The HiSeq2500 platform offers flexibility in the ability of data to be processed, and is particularly notable because it can sequence an entire human genome in 27 hours, or roughly one day.
“It was the first platform in the world capable of sequencing the human genome at that speed,” Fellis said.
This system is often used by labs or groups looking to process large samples, since the high output mode has higher throughout applications that can sequence 10 human genomes in six to seven days, churning through hundreds to thousands of samples annually.
“It also does exome transcription sequencing, but the difference is it can process many more samples in a run,” Fellis said. “Hiseq is better suited for thousands of samples -- an order of magnitude more samples than the NextSeq, which is the difference between a desktop sequencer versus a production sequencer.”
Illumina’s final sequencing platform is the HiSeqX Ten, announced in January alongside the NextSeq500. The system is actually a package of 10 machines sold together for $10 million, with each of the 10 systems capable of sequencing a human genome for $1,000.

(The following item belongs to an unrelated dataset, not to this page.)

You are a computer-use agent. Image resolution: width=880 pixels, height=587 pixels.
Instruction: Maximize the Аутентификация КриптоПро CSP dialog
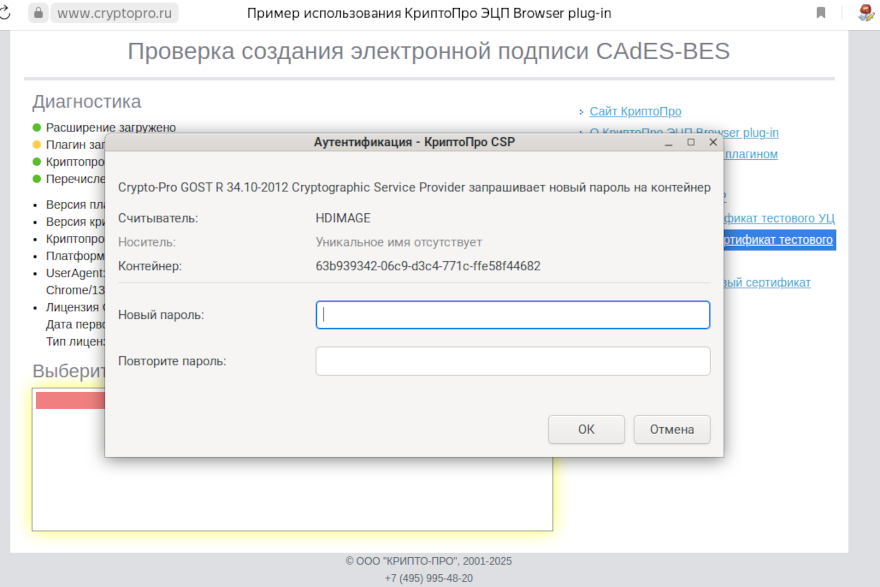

“That’s just changed the world of genomics and is a huge milestone for the community,” Fellis said. “It has an incredibly high throughput designed for population scale sequencing of the human genome.”
He said the 10 machines used together can sequence 18,000 genomes per year, and the system has created a tipping point in the industry where huge factory-scale sequencing of the human genome is now possible and being increasingly used.
Fellis said while he couldn’t comment on specific new products Illumina is working on, he said the next milestone after breaking the “sound barrier” of the $1,000 genome is in enabling population-scale projects.
“One thing I can answer is that the next big milestone is enabling population-scale projects,” Fellis said. “We’ve enabled the price-point, throughput and now I think we’re ready to see large centers take on projects and sequence large populations, which is good for the entire genomics community.”